Information:
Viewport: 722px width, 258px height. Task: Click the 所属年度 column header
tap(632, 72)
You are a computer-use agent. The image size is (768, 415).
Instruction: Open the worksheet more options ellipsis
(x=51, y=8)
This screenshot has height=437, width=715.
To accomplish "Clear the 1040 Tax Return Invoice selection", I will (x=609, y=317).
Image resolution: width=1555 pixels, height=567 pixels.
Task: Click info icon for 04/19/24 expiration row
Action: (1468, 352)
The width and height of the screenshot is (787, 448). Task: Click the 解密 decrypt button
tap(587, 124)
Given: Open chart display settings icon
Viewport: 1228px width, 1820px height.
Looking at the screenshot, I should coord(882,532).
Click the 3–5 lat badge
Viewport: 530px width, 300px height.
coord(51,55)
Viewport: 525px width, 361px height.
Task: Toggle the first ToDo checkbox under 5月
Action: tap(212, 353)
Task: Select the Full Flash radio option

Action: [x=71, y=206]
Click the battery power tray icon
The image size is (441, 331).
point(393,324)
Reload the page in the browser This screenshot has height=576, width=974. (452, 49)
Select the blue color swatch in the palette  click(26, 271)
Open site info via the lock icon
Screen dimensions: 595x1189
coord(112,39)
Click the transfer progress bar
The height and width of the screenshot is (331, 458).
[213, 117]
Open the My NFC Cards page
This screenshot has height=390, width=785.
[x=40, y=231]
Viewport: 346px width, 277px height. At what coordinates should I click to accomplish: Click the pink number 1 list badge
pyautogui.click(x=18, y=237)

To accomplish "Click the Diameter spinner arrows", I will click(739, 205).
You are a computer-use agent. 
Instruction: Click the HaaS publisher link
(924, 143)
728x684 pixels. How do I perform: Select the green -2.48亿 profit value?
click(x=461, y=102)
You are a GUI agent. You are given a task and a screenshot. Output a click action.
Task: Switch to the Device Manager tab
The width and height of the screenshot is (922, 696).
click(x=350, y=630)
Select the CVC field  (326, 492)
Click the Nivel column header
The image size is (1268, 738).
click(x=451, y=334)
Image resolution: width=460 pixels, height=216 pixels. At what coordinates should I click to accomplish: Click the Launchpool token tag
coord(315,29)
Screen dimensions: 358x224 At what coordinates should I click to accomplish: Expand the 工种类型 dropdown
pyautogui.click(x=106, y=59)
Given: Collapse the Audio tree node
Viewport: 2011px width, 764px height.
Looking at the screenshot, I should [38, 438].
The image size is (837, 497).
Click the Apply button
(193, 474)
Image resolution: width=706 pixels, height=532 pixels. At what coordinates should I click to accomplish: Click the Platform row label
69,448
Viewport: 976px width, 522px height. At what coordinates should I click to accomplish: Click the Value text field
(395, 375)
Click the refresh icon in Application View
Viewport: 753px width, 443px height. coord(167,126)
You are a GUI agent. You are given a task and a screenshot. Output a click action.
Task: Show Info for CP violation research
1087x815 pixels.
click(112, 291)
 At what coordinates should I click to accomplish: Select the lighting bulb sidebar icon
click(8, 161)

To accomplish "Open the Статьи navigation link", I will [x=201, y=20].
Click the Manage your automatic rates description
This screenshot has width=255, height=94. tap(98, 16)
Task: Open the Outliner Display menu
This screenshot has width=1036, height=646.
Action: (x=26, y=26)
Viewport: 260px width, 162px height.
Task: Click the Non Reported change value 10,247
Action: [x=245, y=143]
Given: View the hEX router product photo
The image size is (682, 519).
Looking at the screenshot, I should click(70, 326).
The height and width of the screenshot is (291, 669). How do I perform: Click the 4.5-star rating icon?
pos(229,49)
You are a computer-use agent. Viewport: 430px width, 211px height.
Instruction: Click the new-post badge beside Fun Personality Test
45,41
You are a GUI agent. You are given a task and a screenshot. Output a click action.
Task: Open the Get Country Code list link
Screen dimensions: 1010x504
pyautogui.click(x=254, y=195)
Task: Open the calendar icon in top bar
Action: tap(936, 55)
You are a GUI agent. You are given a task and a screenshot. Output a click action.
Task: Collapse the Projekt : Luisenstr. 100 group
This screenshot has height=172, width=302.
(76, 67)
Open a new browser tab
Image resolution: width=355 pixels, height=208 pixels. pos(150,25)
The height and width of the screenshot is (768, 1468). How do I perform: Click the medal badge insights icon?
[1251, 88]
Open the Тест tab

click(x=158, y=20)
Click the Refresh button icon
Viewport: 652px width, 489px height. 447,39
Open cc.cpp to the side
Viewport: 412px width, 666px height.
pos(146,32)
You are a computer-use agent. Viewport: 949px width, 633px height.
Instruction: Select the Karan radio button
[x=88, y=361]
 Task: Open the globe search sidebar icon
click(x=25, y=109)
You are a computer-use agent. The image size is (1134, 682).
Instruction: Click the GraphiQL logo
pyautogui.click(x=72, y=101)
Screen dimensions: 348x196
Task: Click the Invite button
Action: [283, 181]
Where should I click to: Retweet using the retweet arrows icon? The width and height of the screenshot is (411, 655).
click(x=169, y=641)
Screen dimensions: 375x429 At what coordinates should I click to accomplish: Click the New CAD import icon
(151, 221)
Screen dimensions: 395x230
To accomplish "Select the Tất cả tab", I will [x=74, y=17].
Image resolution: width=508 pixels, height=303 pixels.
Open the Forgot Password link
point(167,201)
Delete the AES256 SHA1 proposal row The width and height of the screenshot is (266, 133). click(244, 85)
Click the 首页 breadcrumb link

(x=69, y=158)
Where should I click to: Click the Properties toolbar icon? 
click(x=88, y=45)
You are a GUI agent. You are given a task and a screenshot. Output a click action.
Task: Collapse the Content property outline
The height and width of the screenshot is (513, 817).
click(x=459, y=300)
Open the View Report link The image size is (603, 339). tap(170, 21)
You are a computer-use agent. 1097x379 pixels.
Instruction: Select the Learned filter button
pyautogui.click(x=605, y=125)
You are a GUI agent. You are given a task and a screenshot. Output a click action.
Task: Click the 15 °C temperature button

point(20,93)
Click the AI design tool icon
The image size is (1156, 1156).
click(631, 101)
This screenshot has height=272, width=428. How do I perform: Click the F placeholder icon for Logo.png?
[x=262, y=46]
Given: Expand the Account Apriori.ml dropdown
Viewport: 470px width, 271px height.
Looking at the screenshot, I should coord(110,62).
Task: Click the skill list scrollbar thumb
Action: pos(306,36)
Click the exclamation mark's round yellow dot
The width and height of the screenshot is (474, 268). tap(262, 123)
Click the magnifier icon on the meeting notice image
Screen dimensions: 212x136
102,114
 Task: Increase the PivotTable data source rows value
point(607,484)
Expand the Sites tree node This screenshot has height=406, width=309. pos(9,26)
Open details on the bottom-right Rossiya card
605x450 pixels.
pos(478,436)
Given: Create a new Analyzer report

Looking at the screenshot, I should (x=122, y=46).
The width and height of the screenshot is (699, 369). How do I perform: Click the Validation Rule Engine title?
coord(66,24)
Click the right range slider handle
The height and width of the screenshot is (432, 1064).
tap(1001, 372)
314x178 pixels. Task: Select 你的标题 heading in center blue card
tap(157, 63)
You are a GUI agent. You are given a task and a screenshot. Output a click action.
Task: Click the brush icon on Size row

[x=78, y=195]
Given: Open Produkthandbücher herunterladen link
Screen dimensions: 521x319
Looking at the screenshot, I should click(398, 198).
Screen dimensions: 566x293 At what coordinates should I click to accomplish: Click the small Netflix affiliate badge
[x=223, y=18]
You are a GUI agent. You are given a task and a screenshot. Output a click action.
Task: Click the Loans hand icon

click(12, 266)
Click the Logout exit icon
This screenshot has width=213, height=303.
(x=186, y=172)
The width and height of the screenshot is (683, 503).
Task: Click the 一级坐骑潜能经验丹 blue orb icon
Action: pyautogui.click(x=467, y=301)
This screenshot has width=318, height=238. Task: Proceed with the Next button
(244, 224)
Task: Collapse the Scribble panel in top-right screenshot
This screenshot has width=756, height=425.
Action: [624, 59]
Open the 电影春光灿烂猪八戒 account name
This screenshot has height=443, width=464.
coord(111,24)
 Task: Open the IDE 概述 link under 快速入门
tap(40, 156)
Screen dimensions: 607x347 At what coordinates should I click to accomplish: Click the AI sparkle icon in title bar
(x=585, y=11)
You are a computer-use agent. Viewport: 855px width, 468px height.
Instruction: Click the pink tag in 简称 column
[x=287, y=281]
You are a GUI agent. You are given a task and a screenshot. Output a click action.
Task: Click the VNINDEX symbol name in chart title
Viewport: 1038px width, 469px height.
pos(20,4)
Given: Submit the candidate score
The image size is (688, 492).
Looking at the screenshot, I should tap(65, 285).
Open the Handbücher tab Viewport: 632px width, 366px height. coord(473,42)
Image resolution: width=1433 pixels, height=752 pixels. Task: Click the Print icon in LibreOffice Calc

Exercise details: What is needed is a verbatim copy of every line in the records above from the one containing "Viewport: 530px width, 300px height." down to the one containing "Click the transfer progress bar", both included, and nothing more.

Solution:
Viewport: 530px width, 300px height.
coord(51,55)
Viewport: 525px width, 361px height.
Task: Toggle the first ToDo checkbox under 5月
Action: tap(212, 353)
Task: Select the Full Flash radio option

Action: [x=71, y=206]
Click the battery power tray icon
The image size is (441, 331).
point(393,324)
Reload the page in the browser This screenshot has height=576, width=974. (452, 49)
Select the blue color swatch in the palette  click(26, 271)
Open site info via the lock icon
Screen dimensions: 595x1189
coord(112,39)
Click the transfer progress bar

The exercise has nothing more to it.